What you have to do
Rewrite every entry below with "toolbar" changed to "menu bar" and all other wording unchanged, omitting the pictures from your answer.

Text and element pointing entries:
>>>>
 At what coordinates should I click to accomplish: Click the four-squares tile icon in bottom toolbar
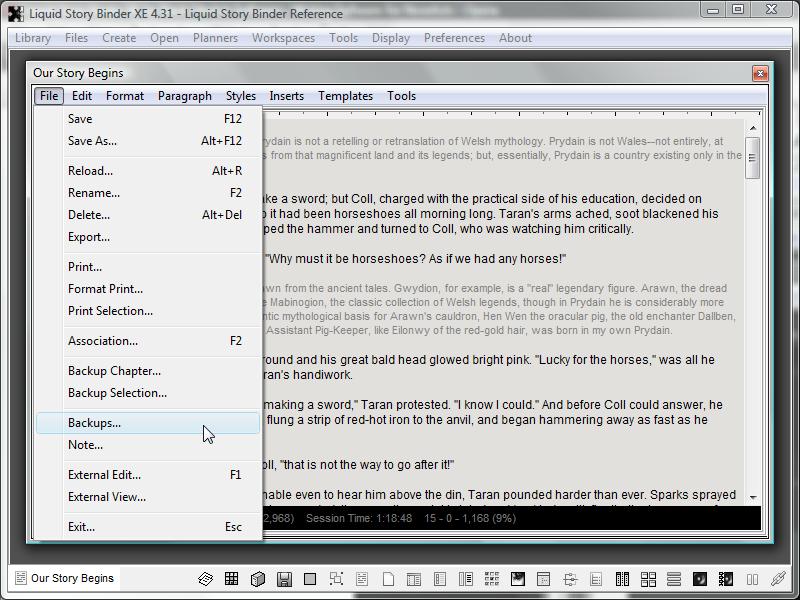pyautogui.click(x=648, y=579)
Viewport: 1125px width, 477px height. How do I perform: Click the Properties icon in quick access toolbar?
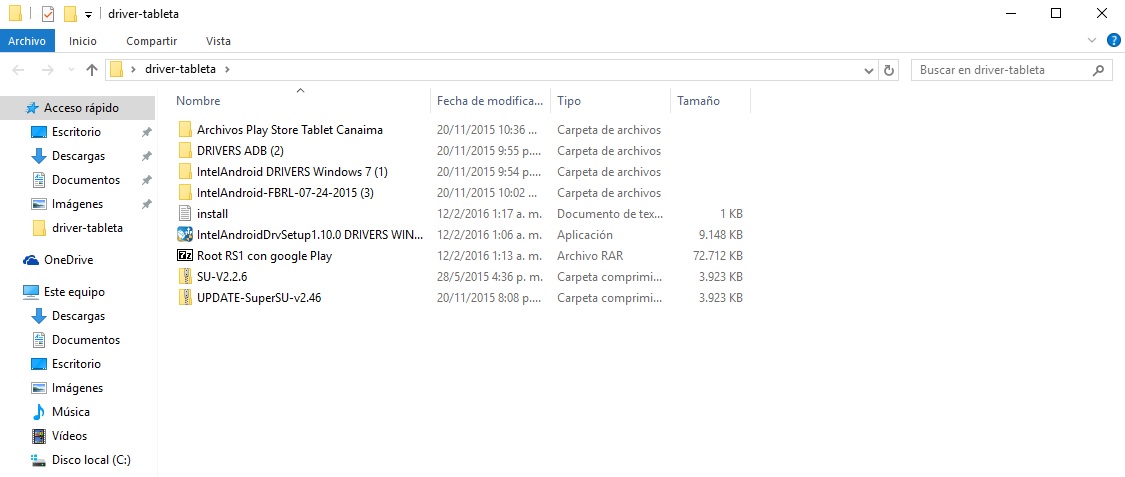click(48, 14)
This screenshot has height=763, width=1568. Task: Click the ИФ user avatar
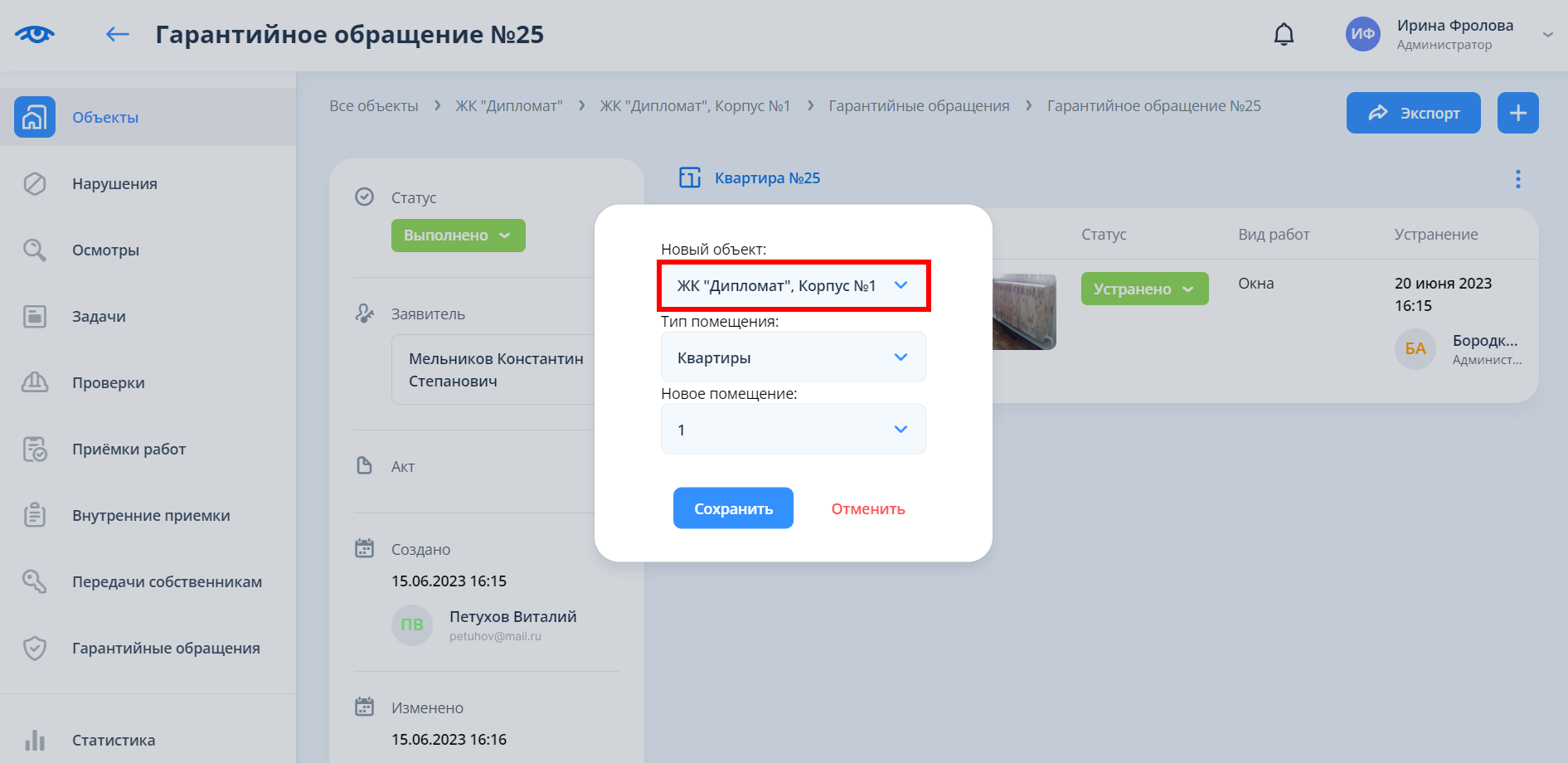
<<<<
Output for this exercise
 At what coordinates should I click to accomplish: Click the four-squares tile icon in bottom menu bar
pyautogui.click(x=648, y=579)
Viewport: 1125px width, 477px height. How do I perform: Click the Properties icon in quick access menu bar?
click(48, 14)
This screenshot has height=763, width=1568. Task: Click the ИФ user avatar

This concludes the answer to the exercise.